Restrict the output to the lines below starting at the one that contains "Name (295, 2079)" and ending at the one that contains "[API key info] (2496, 27)", and restate them word for word, both ends included.

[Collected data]
···
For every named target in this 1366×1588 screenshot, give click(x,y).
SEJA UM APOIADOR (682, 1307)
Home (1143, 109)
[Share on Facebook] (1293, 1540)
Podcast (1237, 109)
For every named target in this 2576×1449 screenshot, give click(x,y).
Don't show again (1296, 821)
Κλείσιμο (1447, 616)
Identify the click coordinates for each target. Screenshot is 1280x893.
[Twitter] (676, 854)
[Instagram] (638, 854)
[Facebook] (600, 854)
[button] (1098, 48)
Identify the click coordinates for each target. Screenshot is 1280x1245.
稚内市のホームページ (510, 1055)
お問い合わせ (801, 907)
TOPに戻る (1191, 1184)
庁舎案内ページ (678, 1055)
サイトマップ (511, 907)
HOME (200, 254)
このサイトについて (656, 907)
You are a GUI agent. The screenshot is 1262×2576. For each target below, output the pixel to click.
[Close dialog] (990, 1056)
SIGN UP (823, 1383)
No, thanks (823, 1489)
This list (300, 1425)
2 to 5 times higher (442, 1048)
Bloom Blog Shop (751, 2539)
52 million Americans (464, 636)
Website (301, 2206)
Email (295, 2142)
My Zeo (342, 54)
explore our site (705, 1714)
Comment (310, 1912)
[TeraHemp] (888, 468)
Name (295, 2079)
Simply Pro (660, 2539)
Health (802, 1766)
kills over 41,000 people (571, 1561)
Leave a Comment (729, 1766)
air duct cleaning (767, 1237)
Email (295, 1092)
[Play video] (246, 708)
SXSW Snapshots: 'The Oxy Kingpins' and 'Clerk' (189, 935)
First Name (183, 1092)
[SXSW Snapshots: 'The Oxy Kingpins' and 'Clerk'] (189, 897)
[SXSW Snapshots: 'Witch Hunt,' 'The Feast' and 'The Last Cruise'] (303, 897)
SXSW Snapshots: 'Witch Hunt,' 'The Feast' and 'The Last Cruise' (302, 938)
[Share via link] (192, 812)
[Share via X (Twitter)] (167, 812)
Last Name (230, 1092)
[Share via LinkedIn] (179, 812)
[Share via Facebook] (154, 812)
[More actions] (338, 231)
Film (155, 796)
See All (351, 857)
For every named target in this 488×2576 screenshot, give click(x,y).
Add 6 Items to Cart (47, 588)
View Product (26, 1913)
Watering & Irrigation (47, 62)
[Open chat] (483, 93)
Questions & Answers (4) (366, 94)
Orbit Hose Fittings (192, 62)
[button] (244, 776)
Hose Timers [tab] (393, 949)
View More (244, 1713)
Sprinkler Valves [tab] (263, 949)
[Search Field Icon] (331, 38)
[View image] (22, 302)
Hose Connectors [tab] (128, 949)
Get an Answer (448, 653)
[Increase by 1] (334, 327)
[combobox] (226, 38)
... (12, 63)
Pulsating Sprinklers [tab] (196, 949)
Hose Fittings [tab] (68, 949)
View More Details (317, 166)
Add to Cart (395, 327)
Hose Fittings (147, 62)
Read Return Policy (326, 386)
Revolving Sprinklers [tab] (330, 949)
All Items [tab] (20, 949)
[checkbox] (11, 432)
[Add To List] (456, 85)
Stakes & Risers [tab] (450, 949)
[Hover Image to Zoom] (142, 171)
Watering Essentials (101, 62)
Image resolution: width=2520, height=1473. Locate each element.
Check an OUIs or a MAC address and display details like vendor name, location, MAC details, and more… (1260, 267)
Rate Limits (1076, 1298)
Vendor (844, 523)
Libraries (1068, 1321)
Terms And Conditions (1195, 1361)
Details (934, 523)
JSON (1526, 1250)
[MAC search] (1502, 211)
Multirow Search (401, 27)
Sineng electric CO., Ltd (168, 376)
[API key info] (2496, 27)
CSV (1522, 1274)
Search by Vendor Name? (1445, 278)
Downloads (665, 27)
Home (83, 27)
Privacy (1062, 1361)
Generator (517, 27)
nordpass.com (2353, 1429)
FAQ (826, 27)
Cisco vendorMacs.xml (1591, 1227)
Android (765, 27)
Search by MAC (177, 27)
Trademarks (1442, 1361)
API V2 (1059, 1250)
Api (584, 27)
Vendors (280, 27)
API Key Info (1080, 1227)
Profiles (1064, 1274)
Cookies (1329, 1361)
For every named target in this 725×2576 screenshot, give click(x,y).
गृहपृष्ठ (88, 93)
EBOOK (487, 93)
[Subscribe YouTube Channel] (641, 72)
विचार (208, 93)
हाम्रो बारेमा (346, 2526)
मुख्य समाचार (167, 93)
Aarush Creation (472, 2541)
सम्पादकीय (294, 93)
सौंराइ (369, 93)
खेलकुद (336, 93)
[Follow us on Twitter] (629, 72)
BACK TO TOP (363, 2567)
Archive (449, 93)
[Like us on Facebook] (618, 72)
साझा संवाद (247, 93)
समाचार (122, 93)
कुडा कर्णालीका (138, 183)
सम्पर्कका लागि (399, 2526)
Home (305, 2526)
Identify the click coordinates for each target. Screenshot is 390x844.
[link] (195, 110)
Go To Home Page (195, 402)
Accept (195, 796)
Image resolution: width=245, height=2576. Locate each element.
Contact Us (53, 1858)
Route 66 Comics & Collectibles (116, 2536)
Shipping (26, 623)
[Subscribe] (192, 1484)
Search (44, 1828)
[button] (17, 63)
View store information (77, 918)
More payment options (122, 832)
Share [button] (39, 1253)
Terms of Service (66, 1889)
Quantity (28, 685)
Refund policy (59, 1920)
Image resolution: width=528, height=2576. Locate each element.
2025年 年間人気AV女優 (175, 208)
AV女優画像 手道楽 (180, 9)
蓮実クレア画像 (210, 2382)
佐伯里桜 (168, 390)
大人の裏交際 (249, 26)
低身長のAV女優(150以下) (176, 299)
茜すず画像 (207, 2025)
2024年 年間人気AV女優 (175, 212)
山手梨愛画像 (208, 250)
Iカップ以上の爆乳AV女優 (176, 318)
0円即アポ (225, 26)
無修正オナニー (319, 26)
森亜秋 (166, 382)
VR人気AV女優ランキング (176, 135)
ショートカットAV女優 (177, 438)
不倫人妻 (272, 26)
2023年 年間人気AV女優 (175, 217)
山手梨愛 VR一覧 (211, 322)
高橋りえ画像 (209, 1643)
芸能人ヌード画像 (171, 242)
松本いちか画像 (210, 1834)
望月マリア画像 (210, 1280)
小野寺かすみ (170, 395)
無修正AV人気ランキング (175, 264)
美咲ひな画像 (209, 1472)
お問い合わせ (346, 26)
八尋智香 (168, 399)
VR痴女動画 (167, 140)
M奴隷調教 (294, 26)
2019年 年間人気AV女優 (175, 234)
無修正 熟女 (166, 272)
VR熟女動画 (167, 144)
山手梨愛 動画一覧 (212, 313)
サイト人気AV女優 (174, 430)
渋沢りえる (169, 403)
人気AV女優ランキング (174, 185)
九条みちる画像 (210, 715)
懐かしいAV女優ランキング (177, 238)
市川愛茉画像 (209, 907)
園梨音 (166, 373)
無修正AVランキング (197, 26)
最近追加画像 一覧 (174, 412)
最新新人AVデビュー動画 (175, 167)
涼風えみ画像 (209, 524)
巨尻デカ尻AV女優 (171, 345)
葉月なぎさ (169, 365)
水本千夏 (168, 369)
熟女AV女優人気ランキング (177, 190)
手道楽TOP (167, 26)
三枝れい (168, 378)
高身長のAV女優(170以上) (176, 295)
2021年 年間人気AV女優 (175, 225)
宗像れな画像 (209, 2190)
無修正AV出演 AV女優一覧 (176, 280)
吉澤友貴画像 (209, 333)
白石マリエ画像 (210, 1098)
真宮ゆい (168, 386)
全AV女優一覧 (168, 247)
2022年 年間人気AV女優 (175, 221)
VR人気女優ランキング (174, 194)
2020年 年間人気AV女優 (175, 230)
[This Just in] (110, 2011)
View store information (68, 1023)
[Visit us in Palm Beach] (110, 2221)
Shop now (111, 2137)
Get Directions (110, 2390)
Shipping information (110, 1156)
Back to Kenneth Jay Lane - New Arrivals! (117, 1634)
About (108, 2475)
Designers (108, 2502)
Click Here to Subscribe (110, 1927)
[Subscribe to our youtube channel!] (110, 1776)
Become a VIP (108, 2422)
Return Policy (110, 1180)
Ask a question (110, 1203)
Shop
···
### [Answer for this exercise]
Name (295, 2079)
Simply Pro (660, 2539)
Health (802, 1766)
kills over 41,000 people (571, 1561)
Leave a Comment (729, 1766)
air duct cleaning (767, 1237)
Email (295, 1092)
[Play video] (246, 708)
SXSW Snapshots: 'The Oxy Kingpins' and 'Clerk' (189, 935)
First Name (183, 1092)
[SXSW Snapshots: 'The Oxy Kingpins' and 'Clerk'] (189, 897)
[SXSW Snapshots: 'Witch Hunt,' 'The Feast' and 'The Last Cruise'] (303, 897)
SXSW Snapshots: 'Witch Hunt,' 'The Feast' and 'The Last Cruise' (302, 938)
[Share via link] (192, 812)
[Share via X (Twitter)] (167, 812)
Last Name (230, 1092)
[Share via LinkedIn] (179, 812)
[Share via Facebook] (154, 812)
[More actions] (338, 231)
Film (155, 796)
See All (351, 857)
For every named target in this 488×2576 screenshot, give click(x,y).
Add 6 Items to Cart (47, 588)
View Product (26, 1913)
Watering & Irrigation (47, 62)
[Open chat] (483, 93)
Questions & Answers (4) (366, 94)
Orbit Hose Fittings (192, 62)
[button] (244, 776)
Hose Timers [tab] (393, 949)
View More (244, 1713)
Sprinkler Valves [tab] (263, 949)
[Search Field Icon] (331, 38)
[View image] (22, 302)
Hose Connectors [tab] (128, 949)
Get an Answer (448, 653)
[Increase by 1] (334, 327)
[combobox] (226, 38)
... (12, 63)
Pulsating Sprinklers [tab] (196, 949)
Hose Fittings [tab] (68, 949)
View More Details (317, 166)
Add to Cart (395, 327)
Hose Fittings (147, 62)
Read Return Policy (326, 386)
Revolving Sprinklers [tab] (330, 949)
All Items [tab] (20, 949)
[checkbox] (11, 432)
[Add To List] (456, 85)
Stakes & Risers [tab] (450, 949)
[Hover Image to Zoom] (142, 171)
Watering Essentials (101, 62)
Image resolution: width=2520, height=1473. Locate each element.
Check an OUIs or a MAC address and display details like vendor name, location, MAC details, and more… (1260, 267)
Rate Limits (1076, 1298)
Vendor (844, 523)
Libraries (1068, 1321)
Terms And Conditions (1195, 1361)
Details (934, 523)
JSON (1526, 1250)
[MAC search] (1502, 211)
Multirow Search (401, 27)
Sineng electric CO., Ltd (168, 376)
[API key info] (2496, 27)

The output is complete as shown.